Ultimately, that’s what turned me into an ARMY.  Adorable Representative MCs for Youth.  At a time in my personal life when I felt despair, I happened upon a global thread of hope through BTS and their fans, a reminder that young people all around the world are struggling, thinking, hoping, trying to find a way to live and move forward, and that the way forward is as it has always been, one step at a time, to just plain not give up.  To not let cynicism win.  A reminder of the joy of music, the release you feel dancing to a good beat, and the inspiration that came from seeing the often smiling, sometimes tired, but still hopeful faces of 7 Korean boys who aren’t yet ground down by the machine, the world, life itself.


A favorite tweet from a few months ago..

As the last album of the Love Yourself cycle came out in August 2018, Love Yourself: Answer (which also went on to break a bazillion records including #1 on the Billboard charts again), BTS and the Adorable Representative MCs for Youth became (part of) the antidote to my Trump depression.  BTS and ARMY culture shows that there are other ways to to respond to the challenges the world faces other than tribalism and building walls, and that good music, good art makes us think, feel, reflect, absorb, change, and no joke, it can be healing.

Anyone who has watched a BTS video has seen the Big Hit Entertainment intro: “Music & Artist for Healing”.  Indeed.

So after all that, I did what every other self-respecting ARMY (who could afford it) did, and started planning a trip to see them live when they came the States for their globally sold-out Love Yourself World Tour.
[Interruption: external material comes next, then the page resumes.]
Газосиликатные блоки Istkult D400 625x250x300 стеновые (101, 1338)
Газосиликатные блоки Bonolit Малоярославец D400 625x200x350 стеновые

Coming soon, #BTSxCitifield Part 3 – The fans, the show, the experience – so awesome.

 


 

[1]  My rekindled interest in Korean culture was not my only new diversion.  During an unusually long power outage in November, I dug through the closet and found my guitar, and have been faithfully teaching myself to play (again, but kind of for the first time).  I took piano lessons as a kid, and played clarinet very badly in grade school, but this is the first time that I’ve passed the threshold of playing an instrument well enough to really enjoy it.  And practicing requires a level of obsessive repetition that feels almost meditative, it’s given me an enormous amount of solace.

Don’t make fun, I know I’m not very good at singing OR playing, but that’s the first song I learned after picking a guitar up again for the first time in 20 years. (I’ll say it again, Music for Healing!)